3.2. It is also pointed out on this score that while raising the demand in the instant case, it has been alleged in the impugned Show Cause Notice that on reconciliation of income as per Balance Sheet and taxable value of service shown in ST 3 returns, a differential amount of Service Tax of Rs.

1,58,34,971/- is payable on the differential value of taxable service of Rs.5,77,97,151/-, Rs.9,19,41,022/- and Rs.33,32,837/- during the financial years 2009- 10, 2010-11, & 2012-13 respectively; that further on scrutiny of Balance Sheet and ST-3 Returns for the period 2013-14, it was also observed that the differential amount of Service Tax to the tune of Rs.7,45,979/- is payable on value of taxable services of Rs.60,35,426/- only. The assessee-appellant submits that from the allegation it is apparent that the impugned SCN has attempted to levy Service Tax on income whereas the law imposes tax on provision of service; that the impugned SCN has simply taken the difference between ST-3 Return and balance sheet and prepared a table without offering any explanation or basis as to how the demand had arisen for different periods and services. They contend that the demand Page 5 of 15 Appeal No(s).: ST/76409 & 76597/2017-DB of service tax has been calculated in the impugned order without doing any investigation or analysis of relevant documents. The assessee states that it is a settled position of law that no demand of Service Tax can be made simply based on the difference between the Balance Sheet and the ST 3 returns without providing any explanation. In support of this contention, the assessee-appellant placed their reliance upon the following decisions :-

(i) R.K. Singh & co. Versus Commissioner Customs & Central Excise, Bilaspur, Raipur [2023 (5) TMI 721 - CESTAT New Delhi];
(ii) Commissioner, Service Tax, Delhi VERSUS Convergys India Service Pvt. Ltd. [2018 (1) TMI 1174 - CESTAT Chandigarh];
(iii) Sarvatra Integrated Management Service Pvt.
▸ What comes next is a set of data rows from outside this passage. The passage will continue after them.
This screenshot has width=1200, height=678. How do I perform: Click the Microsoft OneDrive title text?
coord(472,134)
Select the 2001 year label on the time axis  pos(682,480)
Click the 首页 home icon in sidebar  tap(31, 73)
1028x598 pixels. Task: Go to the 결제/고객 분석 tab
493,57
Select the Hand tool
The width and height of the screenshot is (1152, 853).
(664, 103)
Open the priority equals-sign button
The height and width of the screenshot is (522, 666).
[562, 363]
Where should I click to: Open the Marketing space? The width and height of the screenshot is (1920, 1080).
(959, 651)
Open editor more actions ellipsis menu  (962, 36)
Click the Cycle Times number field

Ltd. VERSUS Commissioner of C.G.S.T. &C.Ex., Gurgaon [2024 (9) TMI 1028 -

CESTAT Chandigarh].

3.3. Thus, in view of the above submissions, it is the contention of the appellant-assessee that the demand of Service Tax of Rs.15,80,135/- confirmed in the impugned order is legally untenable.

4. Regarding the demand of Service tax amounting to Rs.9,26,876/- under Section 66A on account of consultancy services received from foreign companies, the assessee-appellant admits that they have agreed to the said liability and have paid the said Service Tax along with applicable interest much before the issue of the impugned Show Cause Notice. Hence, they plead that there was no need to issue the Notice to confirm this demand. Also, in view of this, they submit that no penalty is imposable on the said amount of Service Tax, which stood paid before issue of the Notice.

Page 6 of 15

Appeal No(s).: ST/76409 & 76597/2017-DB

5. Regarding the demand of Service tax amounting to Rs.1,73,900/- as 'declared service' on account of penalty received for breach of contracts, the assessee-appellant submits that they have agreed to the said liability as well and paid the said Service Tax along with applicable interest much before the issue of the impugned show cause notice and thus, there was no need for issuance of the Notice for confirmation of this demand. Accordingly, even for this demand, the assessee prayed for waiver of the penalty imposed on this count.

6. Regarding the recovery of CENVAT Credit amounting to Rs.10,03,651/-in respect of various input services allegedly used not for providing out services, the argument of the appellant-assessee is that the term 'input service' has been defined in Rule 2(l) of the CENVAT Credit Rules, 2004; that as per the definition "any service used by a provider of taxable service for providing an output service" is an 'input service'. It is their submission that the word "include" in the statutory definition is generally used to enlarge the meaning of the preceding words and it is by way of extension, and not with restriction. Thus, the said appellant contends that even after deletion of expression "activities relating to business" in the definition of input service in Notification No 3/2011 - CE (NT), dated 01.03.2011 (w.e.f. 01.04.2011), the 'means' portion available in the definition covers all such services used for providing output services of the appellant; they further state that in the present case, they have availed CENVAT Credit of input tax paid on various services which inter alia includes convention service, general insurance services, insurance service and business support services, which were all used in relation to proving output services and hence they Page 7 of 15 Appeal No(s).: ST/76409 & 76597/2017-DB are eligible for the CENVAT Credit availed on all such input services.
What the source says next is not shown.